Onboard are a range of small sats, including the ‘Irvine 01’ cubesat, which has a 9.6k FSK downlink on 437.8 MHz.
There’s also Fleet-Space’s ‘Proxima 1/2’ sats, which were developed in my hometown of Adelaide, South Australia. These are commercial satellites, and from analysis of licensing of Fleet Space’s ground station, I expect them to have a down-link on 400.625 MHz. I don’t expect these to be added to the SatNOGS db due to their commercial nature. Given my close proximity to their ground station, I’ll be best placed to investigate the downlink from these sats.
Unfortunately I have’t yet seen a preliminary TLE for this launch. Hopefully something becomes available closer to the launch date (though that’s not far off!). Also, given Rocketlab’s history of repeated launch holds and delays, any TLEs will have to be treated with caution!
This assumes an on time launch at 2018-11-11T03:00:00.
The IRVINE01 release is planned for 52m35s after launch. Solar panel deploy is planned 35m10s after release, antenna deploy 45m36s after release and the radio is activated 91m after release.
They report that IRVINE01 will transmit “IRV1” as Morse code about every 41 seconds. Call sign is WI2XPH.
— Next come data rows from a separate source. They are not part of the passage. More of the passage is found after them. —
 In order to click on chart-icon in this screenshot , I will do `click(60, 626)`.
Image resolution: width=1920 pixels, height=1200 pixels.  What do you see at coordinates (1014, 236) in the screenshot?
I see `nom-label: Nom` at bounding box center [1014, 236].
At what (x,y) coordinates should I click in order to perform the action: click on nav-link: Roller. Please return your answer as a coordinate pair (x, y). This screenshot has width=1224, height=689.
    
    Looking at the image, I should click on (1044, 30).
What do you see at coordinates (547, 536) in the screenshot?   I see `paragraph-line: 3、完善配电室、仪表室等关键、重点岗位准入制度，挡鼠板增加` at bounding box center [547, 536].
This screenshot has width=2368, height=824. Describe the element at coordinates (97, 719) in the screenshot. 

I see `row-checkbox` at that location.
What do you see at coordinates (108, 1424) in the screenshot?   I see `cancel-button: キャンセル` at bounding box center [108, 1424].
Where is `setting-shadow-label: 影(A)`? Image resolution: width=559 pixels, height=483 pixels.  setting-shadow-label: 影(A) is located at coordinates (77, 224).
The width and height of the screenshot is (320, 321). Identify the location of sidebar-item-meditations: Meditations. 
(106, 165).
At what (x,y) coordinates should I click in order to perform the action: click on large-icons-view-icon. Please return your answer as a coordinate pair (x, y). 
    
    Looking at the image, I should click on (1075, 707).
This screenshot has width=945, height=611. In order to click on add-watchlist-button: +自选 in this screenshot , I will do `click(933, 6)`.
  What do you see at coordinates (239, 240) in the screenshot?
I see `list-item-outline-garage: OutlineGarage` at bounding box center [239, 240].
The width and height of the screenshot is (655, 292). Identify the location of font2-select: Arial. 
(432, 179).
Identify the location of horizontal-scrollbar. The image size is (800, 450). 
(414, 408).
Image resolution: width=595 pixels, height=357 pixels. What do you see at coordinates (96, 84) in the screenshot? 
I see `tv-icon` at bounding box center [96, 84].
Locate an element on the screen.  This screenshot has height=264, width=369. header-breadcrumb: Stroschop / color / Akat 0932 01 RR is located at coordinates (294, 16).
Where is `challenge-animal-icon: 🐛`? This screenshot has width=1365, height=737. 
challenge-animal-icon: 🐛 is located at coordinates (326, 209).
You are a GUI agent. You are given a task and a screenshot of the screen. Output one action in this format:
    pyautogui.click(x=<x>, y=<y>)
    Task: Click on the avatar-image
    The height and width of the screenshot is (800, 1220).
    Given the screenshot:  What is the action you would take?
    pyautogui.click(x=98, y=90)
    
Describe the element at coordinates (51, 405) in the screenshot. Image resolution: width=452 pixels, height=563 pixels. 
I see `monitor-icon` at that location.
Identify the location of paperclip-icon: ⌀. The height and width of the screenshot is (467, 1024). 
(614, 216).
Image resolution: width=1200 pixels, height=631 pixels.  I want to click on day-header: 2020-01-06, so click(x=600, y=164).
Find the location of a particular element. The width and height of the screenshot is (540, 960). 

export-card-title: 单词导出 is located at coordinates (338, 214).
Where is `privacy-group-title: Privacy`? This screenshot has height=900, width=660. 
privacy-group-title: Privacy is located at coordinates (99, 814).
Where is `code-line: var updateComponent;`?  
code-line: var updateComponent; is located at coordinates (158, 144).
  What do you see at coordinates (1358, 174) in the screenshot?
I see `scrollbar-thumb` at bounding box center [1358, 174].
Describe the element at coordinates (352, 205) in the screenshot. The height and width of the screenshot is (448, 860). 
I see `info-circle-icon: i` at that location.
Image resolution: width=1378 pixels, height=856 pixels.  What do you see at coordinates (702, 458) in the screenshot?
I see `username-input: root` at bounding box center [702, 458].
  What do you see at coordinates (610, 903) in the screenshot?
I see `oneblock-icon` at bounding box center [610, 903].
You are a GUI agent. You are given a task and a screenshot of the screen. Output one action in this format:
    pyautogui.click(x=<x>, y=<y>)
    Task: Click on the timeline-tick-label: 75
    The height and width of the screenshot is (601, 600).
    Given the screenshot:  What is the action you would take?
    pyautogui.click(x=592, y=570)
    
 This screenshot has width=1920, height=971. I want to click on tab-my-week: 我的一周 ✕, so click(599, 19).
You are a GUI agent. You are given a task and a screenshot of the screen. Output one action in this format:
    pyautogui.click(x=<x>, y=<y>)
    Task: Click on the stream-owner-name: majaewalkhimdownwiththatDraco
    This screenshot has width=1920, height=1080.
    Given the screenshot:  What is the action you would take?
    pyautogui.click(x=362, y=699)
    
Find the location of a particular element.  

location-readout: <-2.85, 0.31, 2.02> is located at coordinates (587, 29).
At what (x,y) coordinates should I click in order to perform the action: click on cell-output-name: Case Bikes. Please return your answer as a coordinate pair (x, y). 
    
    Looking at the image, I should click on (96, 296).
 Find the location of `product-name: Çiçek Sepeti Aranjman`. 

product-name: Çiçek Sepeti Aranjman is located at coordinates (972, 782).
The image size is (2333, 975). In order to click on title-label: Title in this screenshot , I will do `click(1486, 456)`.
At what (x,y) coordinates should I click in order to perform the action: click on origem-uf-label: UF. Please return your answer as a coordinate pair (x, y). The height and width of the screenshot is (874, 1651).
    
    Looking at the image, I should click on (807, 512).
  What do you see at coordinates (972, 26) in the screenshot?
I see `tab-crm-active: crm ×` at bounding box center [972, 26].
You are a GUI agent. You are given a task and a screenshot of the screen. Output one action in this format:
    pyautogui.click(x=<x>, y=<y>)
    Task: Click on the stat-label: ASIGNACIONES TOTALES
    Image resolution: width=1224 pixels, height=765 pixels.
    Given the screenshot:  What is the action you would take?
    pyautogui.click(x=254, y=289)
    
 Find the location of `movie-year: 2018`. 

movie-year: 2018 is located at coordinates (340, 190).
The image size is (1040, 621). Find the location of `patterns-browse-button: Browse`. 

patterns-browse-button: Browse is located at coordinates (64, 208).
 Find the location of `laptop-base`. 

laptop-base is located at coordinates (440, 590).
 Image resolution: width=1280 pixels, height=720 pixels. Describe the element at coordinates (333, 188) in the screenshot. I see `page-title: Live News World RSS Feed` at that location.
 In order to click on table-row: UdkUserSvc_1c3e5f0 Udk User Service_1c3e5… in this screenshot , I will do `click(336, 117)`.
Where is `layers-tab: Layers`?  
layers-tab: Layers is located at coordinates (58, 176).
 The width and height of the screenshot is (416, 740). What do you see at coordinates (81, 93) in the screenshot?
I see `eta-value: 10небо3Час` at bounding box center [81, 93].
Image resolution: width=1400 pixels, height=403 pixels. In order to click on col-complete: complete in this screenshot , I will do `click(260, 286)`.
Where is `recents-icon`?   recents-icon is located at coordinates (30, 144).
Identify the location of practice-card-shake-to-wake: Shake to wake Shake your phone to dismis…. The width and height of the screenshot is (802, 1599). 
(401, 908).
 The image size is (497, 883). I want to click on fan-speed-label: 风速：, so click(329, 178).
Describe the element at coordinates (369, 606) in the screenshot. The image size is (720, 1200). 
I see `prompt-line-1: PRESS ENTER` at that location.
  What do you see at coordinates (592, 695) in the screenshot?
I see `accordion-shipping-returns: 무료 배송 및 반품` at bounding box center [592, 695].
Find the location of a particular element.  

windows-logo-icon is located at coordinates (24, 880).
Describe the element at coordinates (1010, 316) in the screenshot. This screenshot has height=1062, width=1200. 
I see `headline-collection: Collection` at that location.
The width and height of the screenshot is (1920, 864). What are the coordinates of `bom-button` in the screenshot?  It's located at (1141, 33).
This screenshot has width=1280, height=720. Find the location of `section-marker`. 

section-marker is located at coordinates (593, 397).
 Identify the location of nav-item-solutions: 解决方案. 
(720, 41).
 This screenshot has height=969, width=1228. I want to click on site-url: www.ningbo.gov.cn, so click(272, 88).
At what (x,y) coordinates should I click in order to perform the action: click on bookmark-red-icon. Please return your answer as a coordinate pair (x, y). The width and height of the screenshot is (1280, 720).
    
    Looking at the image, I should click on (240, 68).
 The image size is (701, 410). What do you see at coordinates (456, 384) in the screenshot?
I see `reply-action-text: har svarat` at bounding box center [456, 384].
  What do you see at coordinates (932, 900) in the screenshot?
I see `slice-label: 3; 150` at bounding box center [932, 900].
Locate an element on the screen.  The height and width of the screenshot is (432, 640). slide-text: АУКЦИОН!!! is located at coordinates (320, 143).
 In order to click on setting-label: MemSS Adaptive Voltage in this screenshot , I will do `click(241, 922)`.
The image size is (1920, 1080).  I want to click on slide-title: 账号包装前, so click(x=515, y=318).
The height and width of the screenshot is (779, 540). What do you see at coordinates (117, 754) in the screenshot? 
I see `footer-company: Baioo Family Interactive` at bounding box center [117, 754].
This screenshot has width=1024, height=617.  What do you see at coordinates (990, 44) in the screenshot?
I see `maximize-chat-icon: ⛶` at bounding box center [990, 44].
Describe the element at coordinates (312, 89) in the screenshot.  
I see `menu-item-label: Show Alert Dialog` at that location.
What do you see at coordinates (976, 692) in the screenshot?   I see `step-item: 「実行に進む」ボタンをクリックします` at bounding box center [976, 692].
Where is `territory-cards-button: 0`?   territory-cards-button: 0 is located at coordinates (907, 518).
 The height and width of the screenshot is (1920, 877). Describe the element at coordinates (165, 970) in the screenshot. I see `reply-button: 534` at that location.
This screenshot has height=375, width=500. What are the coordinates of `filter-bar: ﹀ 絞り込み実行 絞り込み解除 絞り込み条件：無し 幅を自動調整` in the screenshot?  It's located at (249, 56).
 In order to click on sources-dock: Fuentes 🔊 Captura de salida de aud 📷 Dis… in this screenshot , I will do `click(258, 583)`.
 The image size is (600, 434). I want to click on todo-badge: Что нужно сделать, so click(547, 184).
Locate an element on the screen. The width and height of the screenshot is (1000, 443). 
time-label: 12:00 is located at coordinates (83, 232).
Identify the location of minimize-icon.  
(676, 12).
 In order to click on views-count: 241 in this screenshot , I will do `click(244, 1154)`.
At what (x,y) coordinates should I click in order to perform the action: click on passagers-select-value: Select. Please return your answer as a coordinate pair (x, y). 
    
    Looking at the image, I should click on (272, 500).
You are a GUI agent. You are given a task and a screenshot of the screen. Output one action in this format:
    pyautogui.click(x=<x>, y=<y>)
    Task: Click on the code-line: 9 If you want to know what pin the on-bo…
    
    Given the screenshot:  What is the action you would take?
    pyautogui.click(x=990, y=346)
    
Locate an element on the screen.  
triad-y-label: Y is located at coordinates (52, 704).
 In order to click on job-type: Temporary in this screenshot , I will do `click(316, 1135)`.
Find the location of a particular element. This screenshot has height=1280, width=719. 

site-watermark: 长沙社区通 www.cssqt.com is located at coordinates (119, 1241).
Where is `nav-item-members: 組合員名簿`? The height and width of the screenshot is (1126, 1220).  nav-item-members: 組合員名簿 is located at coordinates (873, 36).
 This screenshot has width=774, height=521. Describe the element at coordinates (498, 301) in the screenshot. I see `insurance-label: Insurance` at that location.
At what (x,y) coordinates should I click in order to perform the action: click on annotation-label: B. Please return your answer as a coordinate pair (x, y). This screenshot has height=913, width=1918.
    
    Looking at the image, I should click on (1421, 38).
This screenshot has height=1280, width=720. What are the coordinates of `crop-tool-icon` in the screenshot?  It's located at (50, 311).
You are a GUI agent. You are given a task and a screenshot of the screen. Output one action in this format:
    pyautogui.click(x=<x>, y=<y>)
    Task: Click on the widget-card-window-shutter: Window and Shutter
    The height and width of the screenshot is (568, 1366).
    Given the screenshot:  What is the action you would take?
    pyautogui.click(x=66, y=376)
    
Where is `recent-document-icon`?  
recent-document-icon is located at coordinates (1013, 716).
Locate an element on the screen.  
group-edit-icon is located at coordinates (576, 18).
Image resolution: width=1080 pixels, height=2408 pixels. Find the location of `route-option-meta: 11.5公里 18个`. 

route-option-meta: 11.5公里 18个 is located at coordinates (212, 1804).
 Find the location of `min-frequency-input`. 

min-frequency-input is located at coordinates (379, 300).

The IRVINE01 communications team will start tracking only 14 hours after launch, while first pass over SatNOGS stations with the radio active occurs over Australia, about 3h10m after launch. Stations in the US and Europe will have visibility later.
Also, what happens if the launch is delayed (as is likely, given what happened with the last Rocketlab launch)? How would we generate an appropriate TLE if we know the new launch time?
This TLE was made by having GMAT propagate the orbit for 12000 seconds and then using the J2000 XYZ positions to fit an orbit to them. This approach is a bit elaborate, but tools from my sattools repository are tried and tested.
As for a delayed launch, you can use launchtle tool from sattools. A git clone and make launchtle should work without having to install all the sattools dependencies. This tool takes an input TLE and launchtime and then corrects the epoch of the TLE for the new launch time, and adjusts the right ascension of the ascending node for how much it would have changed between the old and new launch time.
You’d use it like this: launchtle -c irvine.txt -i 70002 -t 2018-11-11T03:00:00 -T 2018-11-11T05:00:00 -I 70003 to use the 70002 TLE in irvine.txt, which has a 2018-11-11T03:00:00 launch time, to correct it for a new launch time at 2018-11-11T05:00:00 and store it with a new identifier (70003 in this case).
This launch was quite on time, nevertheless I re-implemented launchtle in python (as a small exercise to get used to TLEs/orbital calculations), see this jupyter notebook TLE_delayed_launch.ipynb.
The launch and deployment was successful. We have scheduled several observations, unfortunately the signal, if the cubesat transmits continuously, is very weak.
There are some reports on twitter that have seen the satellite and we have only 3 good observations out of 70 that managed to capture it. Two of them were from @csete’s stations which don’t use gr-satnogs scripts and one from @DL4PD’s station that uses gr-satnogs scripts.
I have scheduled a couple more observations (with >30 degrees max elevation) for the next hours.